I would say that what rminsk has been saying write along is clearly confirmed by what we are seeing here. My assumption is that it will happen in its good time. Go check your "now playing" list and enjoy some television!

When the rollout resumes, this place will light up like the 4th of July.


----------



## DVRaholic

Dan Collins just reported at his forum that he has heard NO News about 6.2 being delayed....

http://www.dbsforums.com/vbulletin/showthread.php?s=&threadid=42748


----------



## TiVaholic

TivoAholic said:


> Dan Collins just reported at his forum that he has heard NO News about 6.2 being delayed....
> 
> http://www.dbsforums.com/vbulletin/showthread.php?s=&threadid=42748


Completely OT: Hey! You stole my username!


----------



## DVRaholic

TiVaholic said:


> Completely OT: Hey! You stole my username!


Hey! you stole my photo


----------



## apollo8fan

Did DirecTV discover a bug? Perhaps, Perhaps not. Those posters that are floating around the channel problem seem to have too much specificity as to the area of the software that's flawed to be ficticious.
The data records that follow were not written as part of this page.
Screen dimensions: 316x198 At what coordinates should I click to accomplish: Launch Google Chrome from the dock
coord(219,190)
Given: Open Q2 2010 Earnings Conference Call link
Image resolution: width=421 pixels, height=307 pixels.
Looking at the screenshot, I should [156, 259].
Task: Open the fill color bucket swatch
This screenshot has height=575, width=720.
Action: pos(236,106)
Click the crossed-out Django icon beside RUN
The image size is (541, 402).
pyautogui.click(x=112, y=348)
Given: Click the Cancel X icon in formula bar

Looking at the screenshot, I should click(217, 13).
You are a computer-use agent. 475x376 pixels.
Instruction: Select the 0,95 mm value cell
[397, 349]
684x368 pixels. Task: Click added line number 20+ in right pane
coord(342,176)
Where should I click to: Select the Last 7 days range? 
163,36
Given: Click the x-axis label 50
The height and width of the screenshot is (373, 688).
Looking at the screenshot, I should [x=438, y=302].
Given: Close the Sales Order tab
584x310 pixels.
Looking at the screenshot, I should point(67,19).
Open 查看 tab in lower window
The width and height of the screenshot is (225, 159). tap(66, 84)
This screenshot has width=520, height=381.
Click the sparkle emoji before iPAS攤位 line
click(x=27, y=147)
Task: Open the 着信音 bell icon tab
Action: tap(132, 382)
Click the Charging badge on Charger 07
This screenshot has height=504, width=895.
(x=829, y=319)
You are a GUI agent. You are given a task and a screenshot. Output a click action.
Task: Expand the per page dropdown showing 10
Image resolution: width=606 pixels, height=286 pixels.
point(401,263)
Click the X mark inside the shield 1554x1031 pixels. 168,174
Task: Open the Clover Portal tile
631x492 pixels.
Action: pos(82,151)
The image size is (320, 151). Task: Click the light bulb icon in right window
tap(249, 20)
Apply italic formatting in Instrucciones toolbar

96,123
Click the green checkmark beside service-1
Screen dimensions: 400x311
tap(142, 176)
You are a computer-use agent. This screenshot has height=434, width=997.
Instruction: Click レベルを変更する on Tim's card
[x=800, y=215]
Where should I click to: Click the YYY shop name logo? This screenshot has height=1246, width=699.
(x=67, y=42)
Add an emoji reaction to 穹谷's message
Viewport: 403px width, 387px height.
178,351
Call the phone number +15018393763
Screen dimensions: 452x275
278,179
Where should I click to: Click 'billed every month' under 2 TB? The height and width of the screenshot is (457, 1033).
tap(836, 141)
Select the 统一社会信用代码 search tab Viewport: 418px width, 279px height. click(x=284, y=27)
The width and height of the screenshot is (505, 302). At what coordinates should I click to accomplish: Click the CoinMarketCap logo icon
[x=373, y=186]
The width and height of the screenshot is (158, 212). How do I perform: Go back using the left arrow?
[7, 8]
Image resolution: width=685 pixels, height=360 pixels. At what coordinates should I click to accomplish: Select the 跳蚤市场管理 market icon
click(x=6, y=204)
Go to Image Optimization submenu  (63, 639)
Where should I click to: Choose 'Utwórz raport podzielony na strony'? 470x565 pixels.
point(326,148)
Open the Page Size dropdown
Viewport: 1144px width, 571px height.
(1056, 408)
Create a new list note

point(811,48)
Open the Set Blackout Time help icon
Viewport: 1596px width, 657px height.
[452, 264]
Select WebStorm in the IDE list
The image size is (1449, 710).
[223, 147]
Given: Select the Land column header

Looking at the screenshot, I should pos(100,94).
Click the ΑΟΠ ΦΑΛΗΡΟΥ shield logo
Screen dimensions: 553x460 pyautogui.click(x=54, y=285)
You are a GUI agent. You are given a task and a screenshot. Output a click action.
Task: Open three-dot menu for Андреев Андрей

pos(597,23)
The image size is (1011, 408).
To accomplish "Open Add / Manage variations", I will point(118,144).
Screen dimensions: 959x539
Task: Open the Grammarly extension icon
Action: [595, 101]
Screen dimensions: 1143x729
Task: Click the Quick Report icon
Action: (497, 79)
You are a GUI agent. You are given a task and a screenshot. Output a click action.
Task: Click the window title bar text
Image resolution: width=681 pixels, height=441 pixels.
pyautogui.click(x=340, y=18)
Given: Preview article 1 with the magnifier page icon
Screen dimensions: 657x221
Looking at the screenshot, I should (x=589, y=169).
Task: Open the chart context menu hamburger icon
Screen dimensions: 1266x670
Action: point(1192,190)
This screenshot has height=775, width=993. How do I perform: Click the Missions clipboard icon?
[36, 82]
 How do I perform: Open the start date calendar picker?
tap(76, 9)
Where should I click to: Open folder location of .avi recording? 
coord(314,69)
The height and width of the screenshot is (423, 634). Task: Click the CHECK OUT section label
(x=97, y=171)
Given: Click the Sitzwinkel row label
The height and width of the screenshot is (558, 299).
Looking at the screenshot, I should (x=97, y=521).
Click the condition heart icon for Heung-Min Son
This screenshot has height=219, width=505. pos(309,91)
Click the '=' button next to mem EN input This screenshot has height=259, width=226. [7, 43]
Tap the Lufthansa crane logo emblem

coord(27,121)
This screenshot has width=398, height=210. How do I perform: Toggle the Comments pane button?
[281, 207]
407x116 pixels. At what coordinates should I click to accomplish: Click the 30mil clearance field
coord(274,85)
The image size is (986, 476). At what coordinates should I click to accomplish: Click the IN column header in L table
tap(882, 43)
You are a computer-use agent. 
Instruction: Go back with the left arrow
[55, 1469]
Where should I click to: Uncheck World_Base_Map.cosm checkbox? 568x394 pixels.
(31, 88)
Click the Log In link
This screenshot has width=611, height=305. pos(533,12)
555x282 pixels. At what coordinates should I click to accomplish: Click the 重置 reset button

Did DirecTV pause the rollout? Perhaps, Perhaps not. The slow-going _could_ be DirecTV taking its time to see how the version functions, or maybe they're fixing a bug.

Did DirectTV stop the remaining beta machines from updating? Perhaps, perhaps not. If there is a pause, they could have their reasons for allowing the rest of the LA area to update (or not).

I've had my HDVR2 for something like 16 to 18 months. It came with 3.1.1b. You know, that version that had the audio problems and close caption problems. I've seen no meaningful updates in close to a year and a half other than to fix bugs, added channel logos, and allowance for the 72.5 satellite. I don't know how long the 3.1 tree has been out, but it seems it's been a long time just to add folders and some performance improvements.

Don't get me wrong, I really am looking forward to performance improvements and folders. But why the limited functionality when 4.0 has been out as long as it has and seems pretty stable in the SA units? People are _running_ 4.x on their DirecTiVos _today_. Why not just tweak that with DirecTV logos and run with it?

Is the $5 monthly DVR fee supposed to fund software upgrades or something else? If it's funding software upgrades (even if it's just a percentage of it), there are a lot of households contributing to this supposed fund with only folders and some performance improvements to show for it. This is where my real frustration lies.


----------



## paulfitz

Has anyone put an older image back onto their DTiVo and seen if the 6.2 slices are the same as the slices which were downloaded months ago?

One of my DTiVos did the daily call on Monday and is scheduled for another one tonight, the second DTiVO did the daily call on Sunday and is also scheduled for tonight, about 1/2 hour after the first. Curiouser and Curiouser...


----------



## minorthr

I didn't read this whole thread but neither of my 6.2 boxes are exhibiting this behavior.


----------



## tivoboi

TivoAholic said:


> Dan Collins just reported at his forum that he has heard NO News about 6.2 being delayed....
> 
> http://www.dbsforums.com/vbulletin/showthread.php?s=&threadid=42748


 :up:

Let's not forget that Dan's probably the best source of information on DirecTV & TiVo outside one of the two actual companies.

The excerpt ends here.